Linguistics & Semantics
By Antonella SartorLesson 6: Pragmatics
Deixis (First Part)
According to Levinson ‘deixis concerns the ways in which languages encode.. features of the context of the utterance… and thus also concerns ways in which the interpretation of utterances depends on the analysis of the context of utterance’. Deixis is an important field of language study in its own right –and very important for the learners of the second language.
It is often and best described as a ‘verbal pointing’, that is to say pointing by means of language. Deictic expressions includes such lexemes as: ‘personal or possessive pronouns (I, you, mine, yours)’, ‘demonstrative pronouns (this/that)’, ‘spatial/temporal adverbs (here/there/now)’, ‘other pro-forms (so/do)’. Deixis refers to world outside a text.

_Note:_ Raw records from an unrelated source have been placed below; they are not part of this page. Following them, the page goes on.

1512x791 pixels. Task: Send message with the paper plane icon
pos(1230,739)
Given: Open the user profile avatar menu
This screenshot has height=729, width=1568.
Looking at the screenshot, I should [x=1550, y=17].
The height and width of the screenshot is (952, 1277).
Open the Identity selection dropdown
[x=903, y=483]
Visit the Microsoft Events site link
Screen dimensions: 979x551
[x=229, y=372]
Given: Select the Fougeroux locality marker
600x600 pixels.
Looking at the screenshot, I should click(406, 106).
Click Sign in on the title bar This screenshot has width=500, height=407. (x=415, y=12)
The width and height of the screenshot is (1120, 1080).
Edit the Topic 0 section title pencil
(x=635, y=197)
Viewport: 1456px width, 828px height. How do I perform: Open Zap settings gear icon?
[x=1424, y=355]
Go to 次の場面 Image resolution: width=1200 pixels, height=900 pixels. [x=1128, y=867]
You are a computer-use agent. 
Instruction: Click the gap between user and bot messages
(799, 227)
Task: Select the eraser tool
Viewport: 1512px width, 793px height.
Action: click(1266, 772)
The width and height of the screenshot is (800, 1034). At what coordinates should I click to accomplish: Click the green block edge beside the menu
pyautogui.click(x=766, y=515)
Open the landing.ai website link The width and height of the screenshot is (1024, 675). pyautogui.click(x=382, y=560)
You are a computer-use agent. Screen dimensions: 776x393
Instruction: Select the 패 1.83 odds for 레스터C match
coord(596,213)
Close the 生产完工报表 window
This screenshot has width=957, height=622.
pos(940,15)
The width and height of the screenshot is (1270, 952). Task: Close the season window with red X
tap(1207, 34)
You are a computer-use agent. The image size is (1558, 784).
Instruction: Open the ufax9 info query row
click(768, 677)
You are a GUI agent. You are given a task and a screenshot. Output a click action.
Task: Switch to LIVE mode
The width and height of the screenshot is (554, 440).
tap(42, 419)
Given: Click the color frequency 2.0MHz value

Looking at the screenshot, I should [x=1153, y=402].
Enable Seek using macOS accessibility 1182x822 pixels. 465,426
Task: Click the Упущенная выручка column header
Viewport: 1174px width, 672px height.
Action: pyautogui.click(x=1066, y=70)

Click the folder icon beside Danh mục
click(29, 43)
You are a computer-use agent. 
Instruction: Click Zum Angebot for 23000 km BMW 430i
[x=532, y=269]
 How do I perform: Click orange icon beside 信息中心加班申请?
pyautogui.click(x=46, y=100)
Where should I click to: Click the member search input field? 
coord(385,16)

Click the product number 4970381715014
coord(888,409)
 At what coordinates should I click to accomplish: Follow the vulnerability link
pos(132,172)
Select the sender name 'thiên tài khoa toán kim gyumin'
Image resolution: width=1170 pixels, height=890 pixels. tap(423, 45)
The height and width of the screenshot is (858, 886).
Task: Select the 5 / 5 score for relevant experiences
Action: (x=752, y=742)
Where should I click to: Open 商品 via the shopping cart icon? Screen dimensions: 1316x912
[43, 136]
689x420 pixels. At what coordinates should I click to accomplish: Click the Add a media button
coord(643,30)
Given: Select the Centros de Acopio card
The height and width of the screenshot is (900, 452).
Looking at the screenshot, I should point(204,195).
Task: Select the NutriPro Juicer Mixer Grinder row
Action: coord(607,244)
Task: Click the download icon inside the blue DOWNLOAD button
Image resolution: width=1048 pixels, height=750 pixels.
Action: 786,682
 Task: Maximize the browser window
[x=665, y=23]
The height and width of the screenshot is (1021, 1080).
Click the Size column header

References to the context surrounding utterance is often referred to as primary deixis, exophoric deixis or simply deixis alone. Primary deixis is used to point a situation outside a text (situational deixis) or to the speaker’s and hearer’s (shared) knowledge of the word (knowledge deixis). Contextual use of deictic expressions is known as secondary deixis, textual deixis or endophoric deixis.
Such expressions can refer either backwards or forwards to other elements in the text: anaphoric deixis is backward pointing, and is the norm in english texts. Examples include demonstrative pronouns: ‘such, said, similar, (the) same’. Cataphoric deixis is forward pointing. Examples include: ‘the following, certain, some (the speaker raised some objections…), this (let me say this…), these, several.
Deictic expressions fall into three categories: personal deixis (you, us), spatial deixis (here, there) and temporal deixis (now and then). Deixis is clearly tied to the speaker’s context, the most basic distinction between ‘near the speaker ( proximal) and ‘away from the speaker’ (distal).
Proximal deictic expressions include ‘this, here and now’. Distal deictic expressions include ‘that, there and then). Proximal expressions are generally interpreted in relation to the speaker’s location or deictic sentence. For example ‘now is taken to mean some point or period in time that matches the time of the speaker’s utterances’.
When we read ‘ Now Barabbas was a thief’ (John verse 18.40) we do not take the statement to mean the same as ‘Barabbas was now a thief’ (i.e. He had become a thief, having not being so before). Rather we read it as S. John’s writing, ‘I am telling you now, that Barabbas was (not now but at the time in the past when this event happened) a thief.